Exercise requirements
Every entry in this listing should be written out exactly.

------------------------------------------------------------

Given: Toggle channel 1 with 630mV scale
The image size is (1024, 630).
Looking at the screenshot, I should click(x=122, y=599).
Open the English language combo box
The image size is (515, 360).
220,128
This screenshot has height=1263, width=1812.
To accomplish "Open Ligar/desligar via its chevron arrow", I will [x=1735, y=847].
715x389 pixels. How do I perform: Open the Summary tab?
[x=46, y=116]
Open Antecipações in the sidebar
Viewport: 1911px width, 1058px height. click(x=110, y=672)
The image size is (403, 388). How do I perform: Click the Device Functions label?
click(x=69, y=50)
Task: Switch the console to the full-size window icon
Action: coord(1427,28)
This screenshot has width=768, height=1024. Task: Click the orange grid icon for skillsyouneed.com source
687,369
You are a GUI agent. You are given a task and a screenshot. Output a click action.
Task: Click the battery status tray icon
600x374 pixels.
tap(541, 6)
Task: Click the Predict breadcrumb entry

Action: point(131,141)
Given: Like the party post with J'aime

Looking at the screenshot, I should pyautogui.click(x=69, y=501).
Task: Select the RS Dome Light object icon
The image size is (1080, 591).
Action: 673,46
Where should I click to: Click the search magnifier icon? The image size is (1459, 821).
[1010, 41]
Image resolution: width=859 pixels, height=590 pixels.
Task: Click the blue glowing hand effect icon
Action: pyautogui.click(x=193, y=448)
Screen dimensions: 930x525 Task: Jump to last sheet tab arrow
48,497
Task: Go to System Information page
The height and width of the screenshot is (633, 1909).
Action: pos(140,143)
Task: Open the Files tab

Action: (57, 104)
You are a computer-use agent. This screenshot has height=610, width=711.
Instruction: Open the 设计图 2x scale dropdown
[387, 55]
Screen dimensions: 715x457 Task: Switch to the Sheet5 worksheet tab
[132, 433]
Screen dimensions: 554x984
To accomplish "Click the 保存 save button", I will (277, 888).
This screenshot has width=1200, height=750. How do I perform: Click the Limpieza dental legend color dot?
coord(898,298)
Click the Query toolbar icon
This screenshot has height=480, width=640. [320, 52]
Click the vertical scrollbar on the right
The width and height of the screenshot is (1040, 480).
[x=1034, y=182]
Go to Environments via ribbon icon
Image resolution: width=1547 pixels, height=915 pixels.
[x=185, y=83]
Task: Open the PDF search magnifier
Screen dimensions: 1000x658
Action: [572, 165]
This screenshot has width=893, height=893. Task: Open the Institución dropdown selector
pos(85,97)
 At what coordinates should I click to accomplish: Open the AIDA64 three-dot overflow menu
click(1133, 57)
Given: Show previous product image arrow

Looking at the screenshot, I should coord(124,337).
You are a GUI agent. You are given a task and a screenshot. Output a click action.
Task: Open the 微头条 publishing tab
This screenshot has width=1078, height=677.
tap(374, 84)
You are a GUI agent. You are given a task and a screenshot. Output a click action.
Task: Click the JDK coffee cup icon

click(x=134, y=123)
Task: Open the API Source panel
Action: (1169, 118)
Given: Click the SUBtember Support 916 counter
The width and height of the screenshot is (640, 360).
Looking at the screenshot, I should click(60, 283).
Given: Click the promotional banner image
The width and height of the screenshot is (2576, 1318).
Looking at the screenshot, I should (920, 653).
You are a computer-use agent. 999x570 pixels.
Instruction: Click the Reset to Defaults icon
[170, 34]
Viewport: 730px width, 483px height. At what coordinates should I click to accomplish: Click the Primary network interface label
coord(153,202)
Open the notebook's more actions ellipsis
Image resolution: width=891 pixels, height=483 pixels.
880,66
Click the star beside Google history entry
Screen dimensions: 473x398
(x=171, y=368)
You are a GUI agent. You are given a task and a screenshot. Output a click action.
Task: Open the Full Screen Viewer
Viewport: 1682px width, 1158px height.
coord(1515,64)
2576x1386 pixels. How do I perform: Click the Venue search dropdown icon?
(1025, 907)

------------------------------------------------------------

Task result
Given: Toggle channel 1 with 630mV scale
The image size is (1024, 630).
Looking at the screenshot, I should click(x=122, y=599).
Open the English language combo box
The image size is (515, 360).
220,128
This screenshot has height=1263, width=1812.
To accomplish "Open Ligar/desligar via its chevron arrow", I will [x=1735, y=847].
715x389 pixels. How do I perform: Open the Summary tab?
[x=46, y=116]
Open Antecipações in the sidebar
Viewport: 1911px width, 1058px height. click(x=110, y=672)
The image size is (403, 388). How do I perform: Click the Device Functions label?
click(x=69, y=50)
Task: Switch the console to the full-size window icon
Action: coord(1427,28)
This screenshot has width=768, height=1024. Task: Click the orange grid icon for skillsyouneed.com source
687,369
You are a GUI agent. You are given a task and a screenshot. Output a click action.
Task: Click the battery status tray icon
600x374 pixels.
tap(541, 6)
Task: Click the Predict breadcrumb entry

Action: point(131,141)
Given: Like the party post with J'aime

Looking at the screenshot, I should pyautogui.click(x=69, y=501).
Task: Select the RS Dome Light object icon
The image size is (1080, 591).
Action: 673,46
Where should I click to: Click the search magnifier icon? The image size is (1459, 821).
[1010, 41]
Image resolution: width=859 pixels, height=590 pixels.
Task: Click the blue glowing hand effect icon
Action: pyautogui.click(x=193, y=448)
Screen dimensions: 930x525 Task: Jump to last sheet tab arrow
48,497
Task: Go to System Information page
The height and width of the screenshot is (633, 1909).
Action: pos(140,143)
Task: Open the Files tab

Action: (57, 104)
You are a computer-use agent. This screenshot has height=610, width=711.
Instruction: Open the 设计图 2x scale dropdown
[387, 55]
Screen dimensions: 715x457 Task: Switch to the Sheet5 worksheet tab
[132, 433]
Screen dimensions: 554x984
To accomplish "Click the 保存 save button", I will (277, 888).
This screenshot has width=1200, height=750. How do I perform: Click the Limpieza dental legend color dot?
coord(898,298)
Click the Query toolbar icon
This screenshot has height=480, width=640. [320, 52]
Click the vertical scrollbar on the right
The width and height of the screenshot is (1040, 480).
[x=1034, y=182]
Go to Environments via ribbon icon
Image resolution: width=1547 pixels, height=915 pixels.
[x=185, y=83]
Task: Open the PDF search magnifier
Screen dimensions: 1000x658
Action: [572, 165]
This screenshot has width=893, height=893. Task: Open the Institución dropdown selector
pos(85,97)
 At what coordinates should I click to accomplish: Open the AIDA64 three-dot overflow menu
click(1133, 57)
Given: Show previous product image arrow

Looking at the screenshot, I should coord(124,337).
You are a GUI agent. You are given a task and a screenshot. Output a click action.
Task: Open the 微头条 publishing tab
This screenshot has width=1078, height=677.
tap(374, 84)
You are a GUI agent. You are given a task and a screenshot. Output a click action.
Task: Click the JDK coffee cup icon

click(x=134, y=123)
Task: Open the API Source panel
Action: (1169, 118)
Given: Click the SUBtember Support 916 counter
The width and height of the screenshot is (640, 360).
Looking at the screenshot, I should click(60, 283).
Given: Click the promotional banner image
The width and height of the screenshot is (2576, 1318).
Looking at the screenshot, I should (920, 653).
You are a computer-use agent. 999x570 pixels.
Instruction: Click the Reset to Defaults icon
[170, 34]
Viewport: 730px width, 483px height. At what coordinates should I click to accomplish: Click the Primary network interface label
coord(153,202)
Open the notebook's more actions ellipsis
Image resolution: width=891 pixels, height=483 pixels.
880,66
Click the star beside Google history entry
Screen dimensions: 473x398
(x=171, y=368)
You are a GUI agent. You are given a task and a screenshot. Output a click action.
Task: Open the Full Screen Viewer
Viewport: 1682px width, 1158px height.
coord(1515,64)
2576x1386 pixels. How do I perform: Click the Venue search dropdown icon?
(1025, 907)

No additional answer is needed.